In the paper by Rümpler et al. (2018) the authors examine the role of specific amino acids in the K domain of SEP3 (see also Box 1). The DNA-binding cooperativity of the SEP3 mutants was measured using a DNA sequence with two identical CArG boxes. These experiments revealed that even relatively conservative changes in the heptad repeat dramatically altered the ability of SEP3 to bind cooperatively to DNA, suggesting impeded tetramerization. The SEPALLATA clade conserves the heptad repeat pattern while many other MADS TFs do not to the same extent, probably preventing most MADS TFs from tetramerizing without a SEPALLATA partner. This was further demonstrated using chimeras of AP3 and SEP3 that could no longer tetramerize unless leucine residues were added at key heptad repeat positions.
DNA binding, from in vitro to in vivo
Proper gene regulation by MADS TFs requires an intricate balance of binding events: selection of specific cis-elements, TF protein–protein binding and recruitment of co-factors. DNA sequence, chromatin structure and concentration of TFs and cofactors all play important roles in this process. Structural studies of the tetramerization domain of SEP3 highlight the residues likely to be important for dimer and tetramer formation (Puranik et al., 2014; Silva et al., 2015). The DNA sequences bound by MADS TF dimers, including SEP3, have recently been studied in vitro by SELEX (Smaczniak et al., 2017a ; Smaczniak et al., 2017b ). Cooperativity based on site spacing between cis-elements has also been examined through systematic variation of the number of nucleotides between DNA-binding sites (Jetha et al., 2014). The extensive mutation studies by Rümpler et al. (2018), measuring the effects of individual amino acids on cooperativity, now add to the list of important factors contributing to MADS TF–DNA interactions. Taken together, the affinity of a given dimer for a specific target DNA sequence, the distance and orientation between putative MADS dimer-binding sites and the amino acid sequence of the coiled-coil domain of the bound MADS proteins will determine whether tetramers can form and thus whether binding is cooperative or not.

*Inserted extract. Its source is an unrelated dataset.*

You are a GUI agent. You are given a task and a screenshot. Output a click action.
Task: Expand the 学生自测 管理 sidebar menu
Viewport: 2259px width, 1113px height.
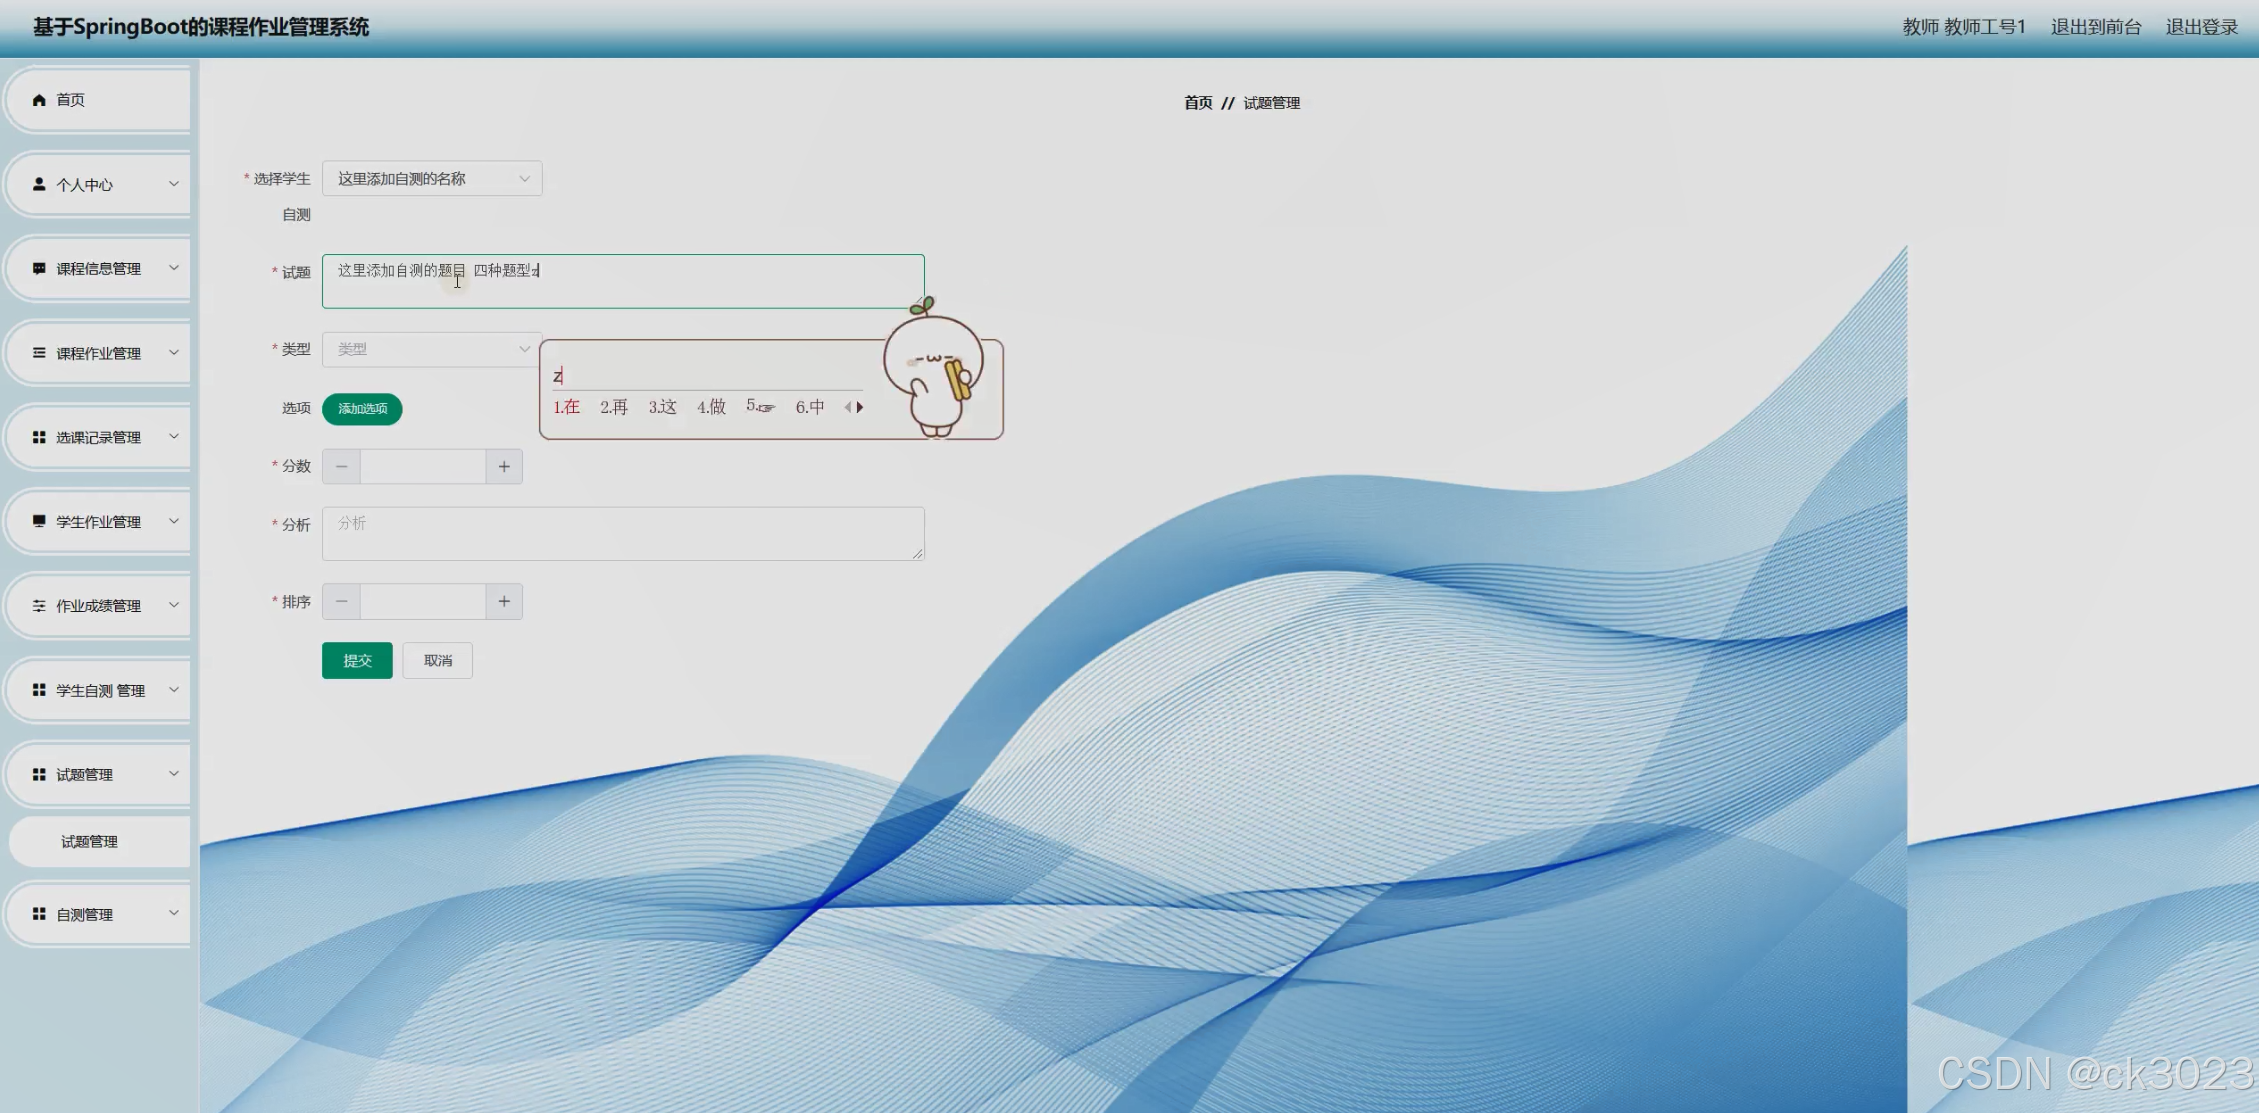coord(100,690)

Genome-wide ChIP-seq experiments of different MADS TFs can now be interpreted in the light of all these data with the goal of developing a robust predictive model for MADS TF interactions in vivo (Muino et al., 2013).
Effects on gene regulation and development
Detailed in vitro biochemical, structural and biophysical studies of MADS TFs are crucial for understanding how they function in vivo, and predicting the cooperative binding of MADS complexes based on the primary amino acid sequence is an important advance. The research outlined by Rümpler and colleagues lays a foundation for understanding how substitutions at key residues alter cooperative binding and change the MADS protein–protein interactome.
The wealth of in vitro data now available coupled with ChIP-seq experiments has given us a deeper understanding of the MADS TF–DNA binding landscape. The next step will be to examine in vivo the role of cooperativity in MADS TF function and gene regulation. How important cooperative binding is to gene regulation is an open question in the field and one that still needs to be answered.